A Data-Driven Rutting Depth Short-Time Prediction Model With Metaheuristic Optimization for Asphalt Pavements Based on RIOHTrack

doi: 10.1109/JAS.2023.123192
Funds:  This work was supported by the Analytical Center for the Government of the Russian Federation (IGK 000000D730321P5Q0002) and Agreement Nos. (70-2021-00141)
More Information
  • Rutting of asphalt pavements is a crucial design criterion in various pavement design guides. A good road transportation base can provide security for the transportation of oil and gas in road transportation. This study attempts to develop a robust artificial intelligence model to estimate different asphalt pavements’ rutting depth clips, temperature, and load axes as primary characteristics. The experiment data were obtained from 19 asphalt pavements with different crude oil sources on a 2.038 km long full-scale field accelerated pavement test track (Road Track Institute, RIOHTrack) in Tongzhou, Beijing. In addition, this paper also proposes to build complex networks with different pavement rutting depths through complex network methods and the Louvain algorithm for community detection. The most critical structural elements can be selected from different asphalt pavement rutting data, and similar structural elements can be found. An extreme learning machine algorithm with residual correction (RELM) is designed and optimized using an independent adaptive particle swarm algorithm.
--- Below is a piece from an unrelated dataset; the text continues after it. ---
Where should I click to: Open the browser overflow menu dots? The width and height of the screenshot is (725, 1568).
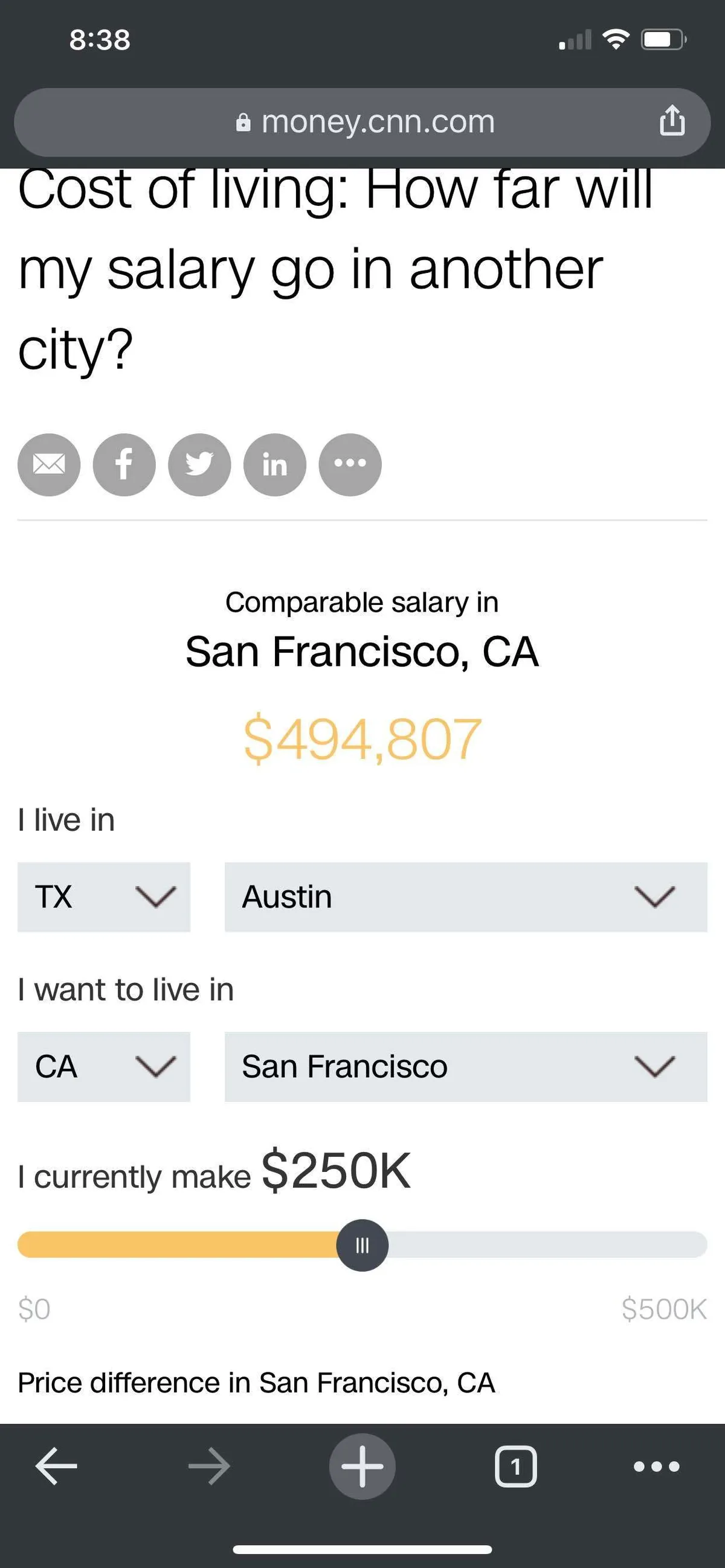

The experimental results of the proposed method are compared with several classical machine learning algorithms, with predictions of average root mean squared error (MSE), average mean absolute error (MAE), and average mean absolute percentage error (MAPE) for 19 asphalt pavements reaching 1.742, 1.363, and 1.94% respectively. The experiments demonstrate that the RELM algorithm has an advantage over classical machine learning methods in dealing with non-linear problems in road engineering. Notably, the method ensures the adaptation of the simulated environment to different levels of abstraction through the cognitive analysis of the production environment parameters. It is a promising alternative method that facilitates the rapid assessment of pavement conditions and could be applied in the future to production processes in the oil and gas industry.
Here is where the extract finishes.